The Unit was quite involved with Civil Affairs programs. The main activity related to working with primary schools in the Province. I found hardly any time for this responsibility and left it in the capable hands of Newton Ellaby, the Quartermaster, with only an occasional (very occasional I'm sorry to say) look over his shoulder.
To my memory, I was involved only on two occasions; one of those was to attend a thank-you lunch with the staff of a school that the Unit had helped a lot; on the other, I accompanied Newton to a village who had asked for help to refurbish school equipment and it is about this I would like to tell a little story.
The village was a fishing village. It was a community of Roman Catholics, who had fled to Phouc Tui Province from an area in the South of the Communist North Vietnam.

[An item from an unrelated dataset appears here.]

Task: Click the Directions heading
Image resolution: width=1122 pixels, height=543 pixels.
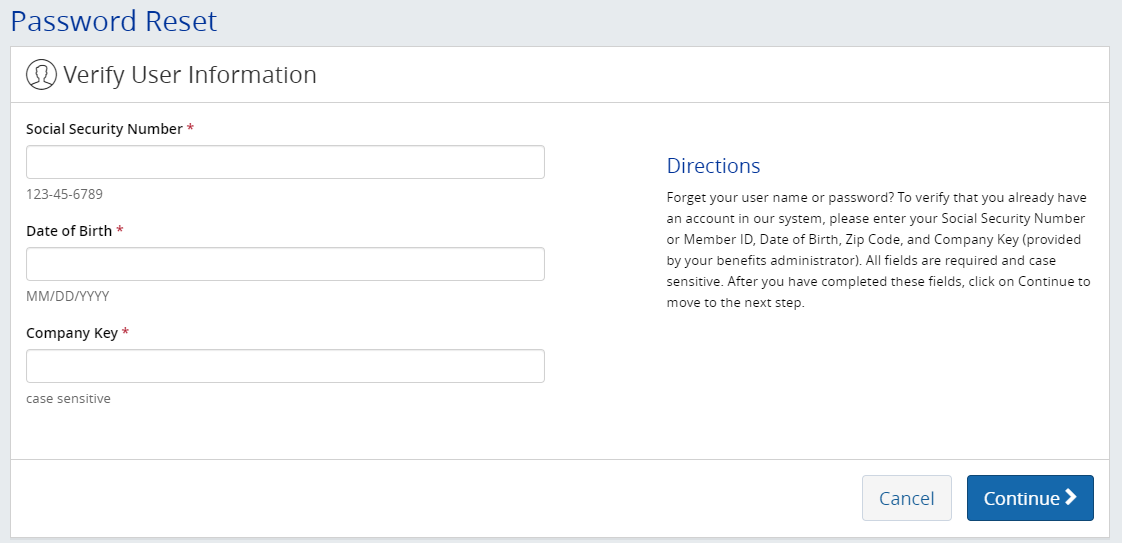Action: point(713,166)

They were relatively prosperous with an attractive church and were led by a capable priest and headman. They were also utterly opposed to the Communists and the Viet Cong, although they could hardly be said to support the Government of the Republic of South Vietnam being generally suspicious of outsiders, self reliant and fiercely independant.
Driving carefully, it took over half an hour, through Dat Do, skirting the Long Hais to the coast, passing on the way a group of deserted resort villas, sitting battle-scarred, blackened and violated, on a ridge overlooking the South China Sea.
The village, when we reached it, was one street sloping steeply to the sea and with buildings on both sides. It was very neat and clean but hardly a person was to be seen; in fact it looked deserted. Neither was it welcoming. In spite of it being broad daylight I was uneasy; it felt wrong. I was glad we had come reasonably well armed. Even so we did a comms check and reported our location and the situation we had found. I was in two minds as to whether to stay or to get out of there straight away.
We had stopped in front of the Church, half way down the road, when we saw further down and approaching, a stark naked teenaged boy with his arms bound tightly behind him and then to his upper body with padlocked dog chain. He had a rough cardboard sign around his neck. He was stumbling up the road, distraught and apparently disoriented.
A black cassocked priest came out of the church towards us. It was his school that we had come to see but he seemed not all that pleased to see us.
He told us that the sign said, "Do not succour this Viet Cong dog" and was signed by the Headman. The boy had run away and spent some days with a Viet Cong cadre that had recruited him. He had been re-captured two nights ago when he had come to the edge of the village in an attempt to contact his family.
When asked what might happen to the boy, the priest told us that, basically, it was none of our business (but with Vietnamese politeness of course).
When things steadied down a bit, the priest went on to explain that the reason why the village was so quiet was that it was in mourning. The headman had had four sons, three of whom had been killed, over a number of years, by the local Viet Cong. The last son had been caught and killed the previous night.